Assigned task. Within the records below is a range that opens at the line with "Open the Learn more link" and closes at the line with "Given: Open the filter options icon". Return that range word for word, both ends included, and only that range.

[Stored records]
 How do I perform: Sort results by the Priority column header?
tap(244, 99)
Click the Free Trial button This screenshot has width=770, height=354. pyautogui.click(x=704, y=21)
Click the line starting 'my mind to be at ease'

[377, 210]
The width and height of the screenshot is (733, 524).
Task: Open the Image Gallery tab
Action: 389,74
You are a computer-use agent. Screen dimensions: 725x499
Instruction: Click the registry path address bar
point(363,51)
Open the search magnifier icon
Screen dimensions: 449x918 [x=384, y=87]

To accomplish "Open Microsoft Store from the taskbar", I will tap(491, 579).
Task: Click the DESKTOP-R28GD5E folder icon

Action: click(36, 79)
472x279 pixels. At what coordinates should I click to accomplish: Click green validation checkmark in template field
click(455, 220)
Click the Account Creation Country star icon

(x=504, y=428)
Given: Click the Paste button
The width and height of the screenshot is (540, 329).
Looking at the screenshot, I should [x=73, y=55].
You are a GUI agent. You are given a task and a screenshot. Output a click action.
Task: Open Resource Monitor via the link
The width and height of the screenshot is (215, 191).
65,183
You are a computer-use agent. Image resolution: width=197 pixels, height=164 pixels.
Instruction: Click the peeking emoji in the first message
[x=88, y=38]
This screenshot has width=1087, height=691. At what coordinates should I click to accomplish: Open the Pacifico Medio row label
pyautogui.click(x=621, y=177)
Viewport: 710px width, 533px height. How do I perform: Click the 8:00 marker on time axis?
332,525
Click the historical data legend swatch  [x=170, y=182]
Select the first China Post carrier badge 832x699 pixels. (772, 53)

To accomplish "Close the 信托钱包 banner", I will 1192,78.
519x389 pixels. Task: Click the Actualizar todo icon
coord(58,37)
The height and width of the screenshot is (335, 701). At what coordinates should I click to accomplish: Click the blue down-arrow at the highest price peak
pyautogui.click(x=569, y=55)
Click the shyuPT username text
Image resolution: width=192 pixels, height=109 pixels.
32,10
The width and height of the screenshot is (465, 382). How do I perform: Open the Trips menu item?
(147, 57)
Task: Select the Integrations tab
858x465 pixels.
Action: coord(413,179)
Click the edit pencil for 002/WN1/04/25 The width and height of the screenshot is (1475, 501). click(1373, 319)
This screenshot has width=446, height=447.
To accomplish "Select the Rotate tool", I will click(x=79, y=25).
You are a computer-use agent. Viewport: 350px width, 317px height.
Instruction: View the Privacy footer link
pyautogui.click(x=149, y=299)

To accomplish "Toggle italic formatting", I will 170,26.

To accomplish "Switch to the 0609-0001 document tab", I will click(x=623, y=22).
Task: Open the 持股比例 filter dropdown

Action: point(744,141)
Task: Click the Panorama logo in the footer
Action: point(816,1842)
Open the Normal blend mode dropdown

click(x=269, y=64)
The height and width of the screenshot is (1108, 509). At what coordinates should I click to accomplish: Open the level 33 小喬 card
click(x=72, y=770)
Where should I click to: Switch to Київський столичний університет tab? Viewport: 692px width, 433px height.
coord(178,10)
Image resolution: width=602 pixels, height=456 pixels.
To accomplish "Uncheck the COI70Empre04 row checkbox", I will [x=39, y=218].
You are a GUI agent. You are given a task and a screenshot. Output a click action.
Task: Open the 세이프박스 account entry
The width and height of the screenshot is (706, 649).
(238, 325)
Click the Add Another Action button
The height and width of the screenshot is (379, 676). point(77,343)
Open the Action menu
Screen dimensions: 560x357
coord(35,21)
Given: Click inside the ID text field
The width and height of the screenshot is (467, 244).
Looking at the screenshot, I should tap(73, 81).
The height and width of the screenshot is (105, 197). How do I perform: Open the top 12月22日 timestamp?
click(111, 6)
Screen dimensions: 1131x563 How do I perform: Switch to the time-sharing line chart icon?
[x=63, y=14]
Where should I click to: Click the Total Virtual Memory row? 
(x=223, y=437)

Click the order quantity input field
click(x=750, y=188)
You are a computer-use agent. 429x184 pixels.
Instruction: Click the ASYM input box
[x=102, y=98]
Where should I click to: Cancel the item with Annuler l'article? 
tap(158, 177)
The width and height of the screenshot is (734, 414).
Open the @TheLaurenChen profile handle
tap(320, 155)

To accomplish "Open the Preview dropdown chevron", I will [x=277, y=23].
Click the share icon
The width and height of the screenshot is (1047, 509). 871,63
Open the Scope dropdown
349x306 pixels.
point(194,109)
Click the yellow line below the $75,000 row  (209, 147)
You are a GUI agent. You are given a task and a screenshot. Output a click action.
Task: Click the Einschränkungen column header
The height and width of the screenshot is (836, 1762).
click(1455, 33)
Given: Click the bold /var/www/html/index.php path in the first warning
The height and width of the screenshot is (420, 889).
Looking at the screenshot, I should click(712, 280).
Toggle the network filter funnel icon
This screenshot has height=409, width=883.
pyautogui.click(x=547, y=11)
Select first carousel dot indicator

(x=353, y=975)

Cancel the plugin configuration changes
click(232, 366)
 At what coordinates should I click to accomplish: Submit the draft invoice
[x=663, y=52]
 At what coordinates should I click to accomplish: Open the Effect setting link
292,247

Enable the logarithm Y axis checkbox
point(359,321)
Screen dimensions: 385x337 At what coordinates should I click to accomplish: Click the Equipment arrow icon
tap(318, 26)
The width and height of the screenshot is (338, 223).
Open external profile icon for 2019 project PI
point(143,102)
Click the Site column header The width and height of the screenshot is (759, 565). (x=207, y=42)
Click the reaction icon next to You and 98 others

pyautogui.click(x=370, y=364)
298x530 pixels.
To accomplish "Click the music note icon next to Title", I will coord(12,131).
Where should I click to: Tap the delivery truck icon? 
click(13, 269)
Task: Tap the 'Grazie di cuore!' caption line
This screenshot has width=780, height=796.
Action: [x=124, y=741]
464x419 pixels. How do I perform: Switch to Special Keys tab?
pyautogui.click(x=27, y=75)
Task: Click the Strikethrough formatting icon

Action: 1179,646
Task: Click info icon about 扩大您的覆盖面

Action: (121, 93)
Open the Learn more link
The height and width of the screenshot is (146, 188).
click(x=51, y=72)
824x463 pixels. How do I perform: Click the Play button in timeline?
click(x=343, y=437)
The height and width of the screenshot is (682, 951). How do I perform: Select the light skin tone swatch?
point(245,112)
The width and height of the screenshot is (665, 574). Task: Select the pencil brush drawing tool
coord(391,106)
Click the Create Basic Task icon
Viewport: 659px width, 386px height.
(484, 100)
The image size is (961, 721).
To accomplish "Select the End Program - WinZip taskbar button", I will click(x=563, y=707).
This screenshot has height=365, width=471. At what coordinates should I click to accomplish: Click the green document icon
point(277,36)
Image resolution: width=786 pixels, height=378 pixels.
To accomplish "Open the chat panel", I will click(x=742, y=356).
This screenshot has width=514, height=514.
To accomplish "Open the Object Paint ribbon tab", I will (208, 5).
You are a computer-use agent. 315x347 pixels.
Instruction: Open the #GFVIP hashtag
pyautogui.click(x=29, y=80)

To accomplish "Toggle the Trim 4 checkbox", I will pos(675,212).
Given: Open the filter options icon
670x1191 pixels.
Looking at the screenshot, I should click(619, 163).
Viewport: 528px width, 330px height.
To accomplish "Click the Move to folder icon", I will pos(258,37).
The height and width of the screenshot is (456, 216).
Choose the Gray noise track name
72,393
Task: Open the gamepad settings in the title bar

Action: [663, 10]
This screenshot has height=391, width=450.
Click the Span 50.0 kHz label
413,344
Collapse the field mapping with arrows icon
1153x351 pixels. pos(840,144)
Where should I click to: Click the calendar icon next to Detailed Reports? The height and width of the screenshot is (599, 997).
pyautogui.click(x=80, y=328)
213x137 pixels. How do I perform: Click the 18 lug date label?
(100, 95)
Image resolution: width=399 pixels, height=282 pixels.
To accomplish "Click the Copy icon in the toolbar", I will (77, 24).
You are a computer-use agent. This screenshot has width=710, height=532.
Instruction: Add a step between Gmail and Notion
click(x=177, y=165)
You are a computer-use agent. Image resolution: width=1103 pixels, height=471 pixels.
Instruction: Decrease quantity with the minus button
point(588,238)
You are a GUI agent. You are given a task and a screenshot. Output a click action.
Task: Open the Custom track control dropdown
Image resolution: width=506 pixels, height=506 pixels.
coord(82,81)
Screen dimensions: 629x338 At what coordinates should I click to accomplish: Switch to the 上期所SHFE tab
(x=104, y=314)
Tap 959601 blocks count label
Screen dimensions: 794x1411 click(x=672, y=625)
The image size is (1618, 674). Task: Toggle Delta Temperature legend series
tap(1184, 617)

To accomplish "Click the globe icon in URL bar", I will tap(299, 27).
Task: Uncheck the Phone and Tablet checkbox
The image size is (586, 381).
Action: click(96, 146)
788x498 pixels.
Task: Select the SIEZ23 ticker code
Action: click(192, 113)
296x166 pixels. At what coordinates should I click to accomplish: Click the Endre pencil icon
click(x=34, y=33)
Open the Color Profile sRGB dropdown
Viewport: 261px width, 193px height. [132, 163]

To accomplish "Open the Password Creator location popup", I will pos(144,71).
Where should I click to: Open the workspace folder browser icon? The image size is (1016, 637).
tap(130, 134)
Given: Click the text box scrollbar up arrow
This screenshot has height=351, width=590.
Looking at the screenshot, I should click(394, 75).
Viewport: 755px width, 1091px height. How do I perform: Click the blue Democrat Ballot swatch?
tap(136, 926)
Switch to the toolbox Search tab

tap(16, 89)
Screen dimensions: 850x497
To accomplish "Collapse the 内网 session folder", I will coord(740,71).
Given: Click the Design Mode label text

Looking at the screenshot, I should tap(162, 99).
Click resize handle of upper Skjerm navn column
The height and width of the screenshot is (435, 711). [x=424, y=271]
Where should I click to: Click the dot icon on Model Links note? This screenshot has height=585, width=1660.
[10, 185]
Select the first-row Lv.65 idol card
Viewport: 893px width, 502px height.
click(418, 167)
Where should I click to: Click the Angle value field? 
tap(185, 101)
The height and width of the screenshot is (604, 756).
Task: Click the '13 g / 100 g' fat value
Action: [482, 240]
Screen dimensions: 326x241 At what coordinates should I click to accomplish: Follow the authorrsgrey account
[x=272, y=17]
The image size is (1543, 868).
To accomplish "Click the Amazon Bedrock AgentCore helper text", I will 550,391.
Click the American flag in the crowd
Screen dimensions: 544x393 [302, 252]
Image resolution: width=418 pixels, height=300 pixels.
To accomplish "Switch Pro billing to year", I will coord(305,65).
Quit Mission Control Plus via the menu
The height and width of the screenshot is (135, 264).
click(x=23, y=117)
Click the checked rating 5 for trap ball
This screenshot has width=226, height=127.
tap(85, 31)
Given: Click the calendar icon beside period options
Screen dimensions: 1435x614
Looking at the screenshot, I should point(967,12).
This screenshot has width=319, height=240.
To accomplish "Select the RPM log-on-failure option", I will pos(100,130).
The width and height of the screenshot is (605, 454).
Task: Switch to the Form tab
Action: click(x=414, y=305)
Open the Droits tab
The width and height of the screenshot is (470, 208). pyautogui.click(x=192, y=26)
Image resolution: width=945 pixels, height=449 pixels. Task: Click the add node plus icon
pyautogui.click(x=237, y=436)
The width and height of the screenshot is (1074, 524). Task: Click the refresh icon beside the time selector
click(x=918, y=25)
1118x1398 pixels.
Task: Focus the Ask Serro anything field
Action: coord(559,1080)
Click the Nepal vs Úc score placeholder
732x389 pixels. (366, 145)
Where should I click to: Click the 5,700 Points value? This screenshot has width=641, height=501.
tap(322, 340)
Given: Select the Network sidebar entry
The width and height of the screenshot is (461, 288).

Answer to the problem.
Open the Learn more link
The height and width of the screenshot is (146, 188).
click(x=51, y=72)
824x463 pixels. How do I perform: Click the Play button in timeline?
click(x=343, y=437)
The height and width of the screenshot is (682, 951). How do I perform: Select the light skin tone swatch?
point(245,112)
The width and height of the screenshot is (665, 574). Task: Select the pencil brush drawing tool
coord(391,106)
Click the Create Basic Task icon
Viewport: 659px width, 386px height.
(484, 100)
The image size is (961, 721).
To accomplish "Select the End Program - WinZip taskbar button", I will click(x=563, y=707).
This screenshot has height=365, width=471. At what coordinates should I click to accomplish: Click the green document icon
point(277,36)
Image resolution: width=786 pixels, height=378 pixels.
To accomplish "Open the chat panel", I will click(x=742, y=356).
This screenshot has width=514, height=514.
To accomplish "Open the Object Paint ribbon tab", I will (208, 5).
You are a computer-use agent. 315x347 pixels.
Instruction: Open the #GFVIP hashtag
pyautogui.click(x=29, y=80)

To accomplish "Toggle the Trim 4 checkbox", I will pos(675,212).
Given: Open the filter options icon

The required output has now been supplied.